(TÂCHES):
**A)** Indiquez si chacune des affirmations suivantes concorde avec l'extrait source, en répondant par oui ou non et en citant les mots décisifs de l'extrait. (i) La composition peut être datée d'un séjour à Céret au printemps 1913. (ii) La Nature morte à la chaise cannée comporte un morceau de papier peint. (iii) Le papier peint de la composition figure une nappe.
**B)** Reproduisez fidèlement le passage de l'extrait source allant de « Cette composition appartient » à « au printemps 1913. ».

(EXTRAIT SOURCE):
◆ ◆ ◆ ◆ ◆ ◆ ◆

Cette composition appartient à la période du cubisme synthétique (1912-1914) au cours de laquelle Picasso et Braque reviennent à une simplification des formes ainsi qu’à une référence explicite aux objets. Grâce à la page de journal qui y est collée, on peut la dater d’un séjour à Céret au printemps 1913.

 

Ayant expérimenté le procédé des papiers collés depuis 1912, notamment avec sa Nature morte à la chaise cannée où figure un morceau de toile cirée, Picasso précise ici sa recherche sur les différents niveaux de représentation de l’espace pictural. Toute une gradation est proposée, du plus réel au plus allusif, avec le vrai journal assumant son propre rôle, puis le véritable papier peint qui, lui, figure une nappe, jusqu’à la bouteille, stylisée à l’extrême et identifiable grâce à l’inscription « vieux marc ».

◆ ◆ ◆ ◆ ◆ ◆ ◆

(DONNÉES):
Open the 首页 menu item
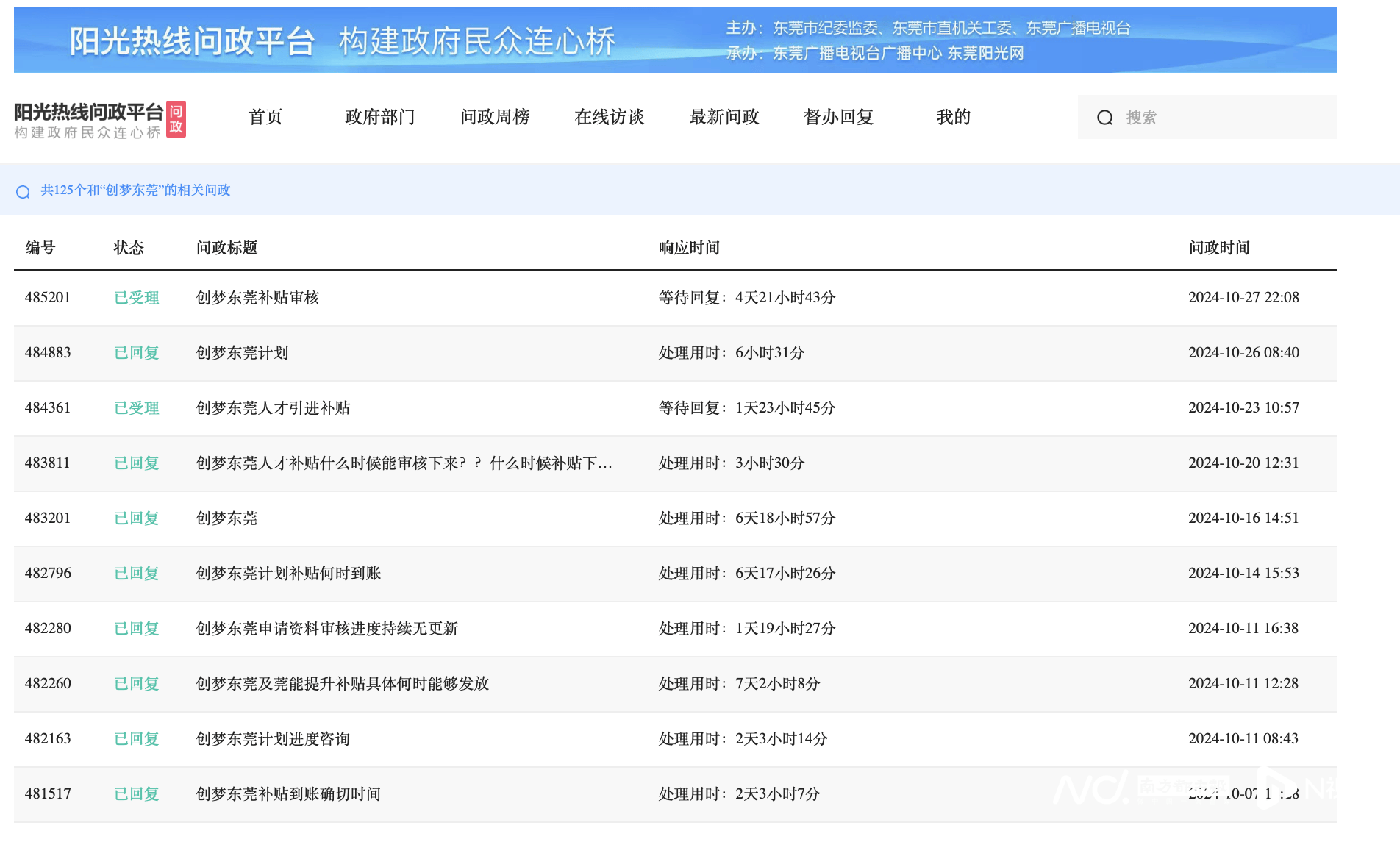tap(265, 117)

◆ ◆ ◆ ◆ ◆ ◆ ◆

(RÉPONSES AUX TÂCHES):
**A)**
(i) Oui : « Grâce à la page de journal qui y est collée, on peut la dater d’un séjour à Céret au printemps 1913. »
(ii) Non : « notamment avec sa Nature morte à la chaise cannée où figure un morceau de toile cirée »
(iii) Oui : « le véritable papier peint qui, lui, figure une nappe »

**B)**
Cette composition appartient à la période du cubisme synthétique (1912-1914) au cours de laquelle Picasso et Braque reviennent à une simplification des formes ainsi qu’à une référence explicite aux objets. Grâce à la page de journal qui y est collée, on peut la dater d’un séjour à Céret au printemps 1913.